*** STORED DATA ***

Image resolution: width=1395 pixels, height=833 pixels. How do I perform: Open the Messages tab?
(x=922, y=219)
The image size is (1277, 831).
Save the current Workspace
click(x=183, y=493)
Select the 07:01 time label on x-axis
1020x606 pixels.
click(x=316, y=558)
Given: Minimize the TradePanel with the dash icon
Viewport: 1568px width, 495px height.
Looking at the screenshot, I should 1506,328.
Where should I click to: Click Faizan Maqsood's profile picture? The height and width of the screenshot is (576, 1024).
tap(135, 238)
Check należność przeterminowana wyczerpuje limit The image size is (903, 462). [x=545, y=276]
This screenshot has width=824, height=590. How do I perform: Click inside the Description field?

***

Reproduce every one of the lines above word for word, with nothing changed.

CORRECT OUTPUT:
Image resolution: width=1395 pixels, height=833 pixels. How do I perform: Open the Messages tab?
(x=922, y=219)
The image size is (1277, 831).
Save the current Workspace
click(x=183, y=493)
Select the 07:01 time label on x-axis
1020x606 pixels.
click(x=316, y=558)
Given: Minimize the TradePanel with the dash icon
Viewport: 1568px width, 495px height.
Looking at the screenshot, I should 1506,328.
Where should I click to: Click Faizan Maqsood's profile picture? The height and width of the screenshot is (576, 1024).
tap(135, 238)
Check należność przeterminowana wyczerpuje limit The image size is (903, 462). [x=545, y=276]
This screenshot has width=824, height=590. How do I perform: Click inside the Description field?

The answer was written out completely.